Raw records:
* Start *

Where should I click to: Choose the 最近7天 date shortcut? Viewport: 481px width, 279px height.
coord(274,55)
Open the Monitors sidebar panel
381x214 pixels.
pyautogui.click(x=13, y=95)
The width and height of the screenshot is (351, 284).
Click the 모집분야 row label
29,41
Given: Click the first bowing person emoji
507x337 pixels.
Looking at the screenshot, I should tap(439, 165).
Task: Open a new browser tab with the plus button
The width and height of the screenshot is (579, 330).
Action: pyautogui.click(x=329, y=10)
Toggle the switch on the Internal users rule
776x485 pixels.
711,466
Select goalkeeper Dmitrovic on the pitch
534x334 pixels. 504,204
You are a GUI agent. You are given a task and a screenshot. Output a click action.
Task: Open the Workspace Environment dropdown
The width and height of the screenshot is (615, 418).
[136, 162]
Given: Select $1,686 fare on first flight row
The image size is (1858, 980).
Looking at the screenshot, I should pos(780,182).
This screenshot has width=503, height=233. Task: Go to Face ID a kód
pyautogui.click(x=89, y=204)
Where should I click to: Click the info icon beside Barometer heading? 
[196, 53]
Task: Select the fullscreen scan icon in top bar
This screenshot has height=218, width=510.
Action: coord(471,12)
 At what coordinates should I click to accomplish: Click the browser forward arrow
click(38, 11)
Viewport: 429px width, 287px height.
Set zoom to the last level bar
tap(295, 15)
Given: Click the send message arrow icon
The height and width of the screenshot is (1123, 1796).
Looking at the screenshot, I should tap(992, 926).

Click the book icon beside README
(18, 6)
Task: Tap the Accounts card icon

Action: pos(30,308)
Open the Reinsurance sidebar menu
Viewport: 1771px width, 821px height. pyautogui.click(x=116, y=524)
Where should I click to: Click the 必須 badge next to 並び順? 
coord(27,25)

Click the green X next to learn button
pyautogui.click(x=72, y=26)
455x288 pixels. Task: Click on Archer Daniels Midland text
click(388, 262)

* End *

DESCRIPTION OF THE TASK: Arrange the lines from the one containing "Given: Click the send message arrow icon" through the end of the records as a two-column CSV with the headers "text" and "answer", one row per item. Put each field in double quotes and turn its line breaks into spaces.

RESPONSE FOR THIS EXERCISE:
text,answer
"Given: Click the send message arrow icon The height and width of the screenshot is (1123, 1796).","Looking at the screenshot, I should tap(992, 926)."
"Click the book icon beside README","(18, 6)"
"Task: Tap the Accounts card icon","Action: pos(30,308)"
"Open the Reinsurance sidebar menu","Viewport: 1771px width, 821px height. pyautogui.click(x=116, y=524)"
"Where should I click to: Click the 必須 badge next to 並び順?","coord(27,25)"
"Click the green X next to learn button","pyautogui.click(x=72, y=26)"
"455x288 pixels. Task: Click on Archer Daniels Midland text","click(388, 262)"